■ **Consignes de l'exercice**:
1. Restituez tel quel le passage de l'extrait sur l'enfance à Montluçon, de « Fils d'un député » à « et des voisins. ».
2. Dites si chacune de ces affirmations concorde avec l'extrait sur l'enfance à Montluçon, en répondant par oui ou non et en citant les mots décisifs du texte : (a) le père du narrateur est né en 1911 ; (b) le grand-père du narrateur était ouvrier ; (c) le petit voisin va au catéchisme.
3. Prolongez l'extrait sur l'enfance à Montluçon à la suite de sa dernière phrase.

■ **Extrait du document**:
+ + + +

Qui est cet enfant rouge ?
Au mitan des années 1960, le narrateur avait 10 ans, et ce fut un tournant de son existence. La foi de son enfance commença à se fendiller, comme la foi de son père au même âge.
Son père: Henri Védrines, né en 1911, ouvrier, membre du PC à 20 ans, élu député de Montluçon à la Libération, proche de Thorez qu'il accompagnait à Moscou.
Fils d'un député communiste, l'auteur se rappelle ses jeunes années à Montluçon, ville ouvrière, cité antique.
L'auteur-narrateur va nous raconter à hauteur d'enfant, la vie de sa famille et des voisins.
Il y a le grand-père aviateur, tombé en mission ; les anciens résistants, vivants ou morts, fiers d'être du « parti des fusillés » ; le père, qui côtoie Thorez au Comité central, l'accompagne à Moscou, et dont la parole résonne au Palais Bourbon comme devant les usines occupées.
Il y a les copains d'école, en particulier, le petit voisin, qui lui va au catéchisme et raconte au petit Jean, la Bible. Les deux enfants vont alors se raconter L Histoire, que ce soient certains épisodes de la Bible ou le passé romain de Montluçon ou les récits familiaux (en particulier la vie du grand père mais aussi le passé de son père pendant la guerre).

+ + + +

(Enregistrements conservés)
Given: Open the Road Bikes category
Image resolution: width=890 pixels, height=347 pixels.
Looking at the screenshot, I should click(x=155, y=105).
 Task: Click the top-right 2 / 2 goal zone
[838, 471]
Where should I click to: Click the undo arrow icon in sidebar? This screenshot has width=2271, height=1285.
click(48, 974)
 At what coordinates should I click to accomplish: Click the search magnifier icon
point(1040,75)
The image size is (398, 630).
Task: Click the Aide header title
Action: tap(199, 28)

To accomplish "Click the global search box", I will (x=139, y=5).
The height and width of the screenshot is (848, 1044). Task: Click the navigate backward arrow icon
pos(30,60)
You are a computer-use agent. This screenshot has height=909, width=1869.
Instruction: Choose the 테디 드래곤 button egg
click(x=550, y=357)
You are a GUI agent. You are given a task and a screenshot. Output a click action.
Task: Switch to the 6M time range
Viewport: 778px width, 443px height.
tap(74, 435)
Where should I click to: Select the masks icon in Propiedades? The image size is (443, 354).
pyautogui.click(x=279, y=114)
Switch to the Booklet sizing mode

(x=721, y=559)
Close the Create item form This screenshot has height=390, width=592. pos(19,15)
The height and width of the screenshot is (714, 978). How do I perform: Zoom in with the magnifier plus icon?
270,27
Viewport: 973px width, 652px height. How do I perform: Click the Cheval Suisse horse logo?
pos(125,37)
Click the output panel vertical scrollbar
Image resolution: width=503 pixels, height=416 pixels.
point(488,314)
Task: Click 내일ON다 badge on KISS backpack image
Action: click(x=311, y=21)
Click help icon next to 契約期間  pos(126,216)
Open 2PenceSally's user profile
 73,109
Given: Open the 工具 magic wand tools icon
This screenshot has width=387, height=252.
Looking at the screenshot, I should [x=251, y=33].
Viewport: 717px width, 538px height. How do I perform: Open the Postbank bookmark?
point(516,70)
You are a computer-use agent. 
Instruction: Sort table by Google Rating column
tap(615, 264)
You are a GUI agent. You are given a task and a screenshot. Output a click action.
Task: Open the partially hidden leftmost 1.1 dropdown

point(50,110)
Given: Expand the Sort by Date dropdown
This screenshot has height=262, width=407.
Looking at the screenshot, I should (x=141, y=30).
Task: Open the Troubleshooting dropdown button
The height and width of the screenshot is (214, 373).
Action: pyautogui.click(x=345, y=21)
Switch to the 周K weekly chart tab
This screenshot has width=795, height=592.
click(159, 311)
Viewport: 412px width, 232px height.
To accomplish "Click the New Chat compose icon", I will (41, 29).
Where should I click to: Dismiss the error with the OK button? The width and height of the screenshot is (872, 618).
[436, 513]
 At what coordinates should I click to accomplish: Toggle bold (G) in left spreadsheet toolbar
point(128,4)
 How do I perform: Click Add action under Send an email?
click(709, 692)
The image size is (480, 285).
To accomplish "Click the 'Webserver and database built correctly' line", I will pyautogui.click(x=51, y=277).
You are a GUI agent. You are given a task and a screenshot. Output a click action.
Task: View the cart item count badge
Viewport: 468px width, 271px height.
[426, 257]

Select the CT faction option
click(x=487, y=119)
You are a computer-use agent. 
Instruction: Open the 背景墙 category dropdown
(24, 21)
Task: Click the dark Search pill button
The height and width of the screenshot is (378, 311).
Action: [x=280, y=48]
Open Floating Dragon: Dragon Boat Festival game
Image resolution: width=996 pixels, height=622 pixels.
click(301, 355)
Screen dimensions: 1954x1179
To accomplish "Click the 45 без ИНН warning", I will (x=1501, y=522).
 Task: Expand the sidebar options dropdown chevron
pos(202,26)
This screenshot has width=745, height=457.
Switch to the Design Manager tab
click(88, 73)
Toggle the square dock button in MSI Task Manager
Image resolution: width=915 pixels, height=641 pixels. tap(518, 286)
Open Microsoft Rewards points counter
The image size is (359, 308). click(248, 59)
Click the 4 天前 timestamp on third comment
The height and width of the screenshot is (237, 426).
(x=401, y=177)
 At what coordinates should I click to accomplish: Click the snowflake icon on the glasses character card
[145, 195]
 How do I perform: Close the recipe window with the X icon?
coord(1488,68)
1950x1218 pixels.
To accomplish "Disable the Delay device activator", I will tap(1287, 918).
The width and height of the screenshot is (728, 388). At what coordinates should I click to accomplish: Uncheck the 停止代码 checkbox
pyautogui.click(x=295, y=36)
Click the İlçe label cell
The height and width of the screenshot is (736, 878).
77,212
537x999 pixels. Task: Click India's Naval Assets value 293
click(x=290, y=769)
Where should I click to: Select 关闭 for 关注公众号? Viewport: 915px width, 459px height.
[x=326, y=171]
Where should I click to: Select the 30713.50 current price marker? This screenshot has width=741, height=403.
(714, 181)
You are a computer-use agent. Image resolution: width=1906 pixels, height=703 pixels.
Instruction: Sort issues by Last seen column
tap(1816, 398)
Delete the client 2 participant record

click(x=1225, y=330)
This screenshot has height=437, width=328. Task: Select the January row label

+ + + +

■ **Résultats par tâche**:
1.
Fils d'un député communiste, l'auteur se rappelle ses jeunes années à Montluçon, ville ouvrière, cité antique.
L'auteur-narrateur va nous raconter à hauteur d'enfant, la vie de sa famille et des voisins.

2.
(a) Oui : « Henri Védrines, né en 1911 ».
(b) Non : « le grand-père aviateur, tombé en mission ».
(c) Oui : « le petit voisin, qui lui va au catéchisme ».

3.
"Les curés, je sais bien, mentent tout le temps. Gagarine, quand il habitait son Spoutnik, leur a cloué le bec une bonne fois : il a eu beau scruter l'espace par le hublot, jamais il n'y a repéré le moindre bon Dieu, ni un seul esprit à auréole planant et tournicotant dans le vide à la façon légère d'un cosmonaute."
Un roman récit au niveau des questionnements de l'enfant et de belles pages de souvenirs (de vacances, d'attente de son père devant le nouvel immeuble du siège du PCF à Montluçon..). Des questionnements sur certains non dits, mystères (en particulier, cet étrange voyage à Nice où son père est convoqué pour justifier des activités pendant la guerre, l'épisode savoureux de Clabert er sa boîte-cercueil "attentat" à l'usine où travaille son pére).
Un texte au niveau des souvenirs de l'enfant, et j'ai apprécié ces questions de cet enfant face à sa famille, à l'école, aux copains d'école.
De beaux souvenirs d'enfance à Montluçon, le passé ouvrier de cette région, les souvenirs d'engagement (de belles pages sur les souvenirs des histoires de la nourrice et des légendes de la Région). le souvenir des jeux d'enfants (digne de "la guerre des boutons", des jeux sur les ruines romaines...) et L Histoire qui se faisait. J'ai apprécié aussi les pages sur mai 68 et les réactions de son père communiste et des articles de l'Humanité à l'époque.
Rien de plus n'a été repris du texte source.